### Work required:
Show every line in the entries below where the word "agent" appears.

### Records for processing:
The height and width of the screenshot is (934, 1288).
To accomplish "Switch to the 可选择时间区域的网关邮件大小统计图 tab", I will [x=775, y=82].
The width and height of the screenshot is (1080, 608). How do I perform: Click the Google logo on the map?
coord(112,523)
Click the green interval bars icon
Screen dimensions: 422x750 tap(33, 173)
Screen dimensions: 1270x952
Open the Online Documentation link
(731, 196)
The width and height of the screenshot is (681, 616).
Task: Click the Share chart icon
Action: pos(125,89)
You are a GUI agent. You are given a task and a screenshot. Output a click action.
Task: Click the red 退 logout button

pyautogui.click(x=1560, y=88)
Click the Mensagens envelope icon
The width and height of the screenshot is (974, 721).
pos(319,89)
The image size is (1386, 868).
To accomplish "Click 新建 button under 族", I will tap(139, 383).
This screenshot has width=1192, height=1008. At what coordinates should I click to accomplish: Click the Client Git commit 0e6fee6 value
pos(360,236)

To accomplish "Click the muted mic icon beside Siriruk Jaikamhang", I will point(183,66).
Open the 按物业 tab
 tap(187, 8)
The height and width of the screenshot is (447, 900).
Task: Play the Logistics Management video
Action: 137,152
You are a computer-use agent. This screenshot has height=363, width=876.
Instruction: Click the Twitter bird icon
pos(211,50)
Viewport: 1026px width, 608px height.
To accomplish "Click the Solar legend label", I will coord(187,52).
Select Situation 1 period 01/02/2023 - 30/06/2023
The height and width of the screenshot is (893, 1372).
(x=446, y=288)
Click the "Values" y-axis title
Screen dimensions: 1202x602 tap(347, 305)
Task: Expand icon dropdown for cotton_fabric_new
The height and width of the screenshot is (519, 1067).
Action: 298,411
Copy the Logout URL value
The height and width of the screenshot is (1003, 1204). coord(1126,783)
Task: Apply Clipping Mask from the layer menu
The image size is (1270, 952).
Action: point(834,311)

### Solution to this task:
You are a GUI agent. You are given a task and a screenshot. Output a click action.
You are a computer-use agent. This screenshot has height=363, width=876.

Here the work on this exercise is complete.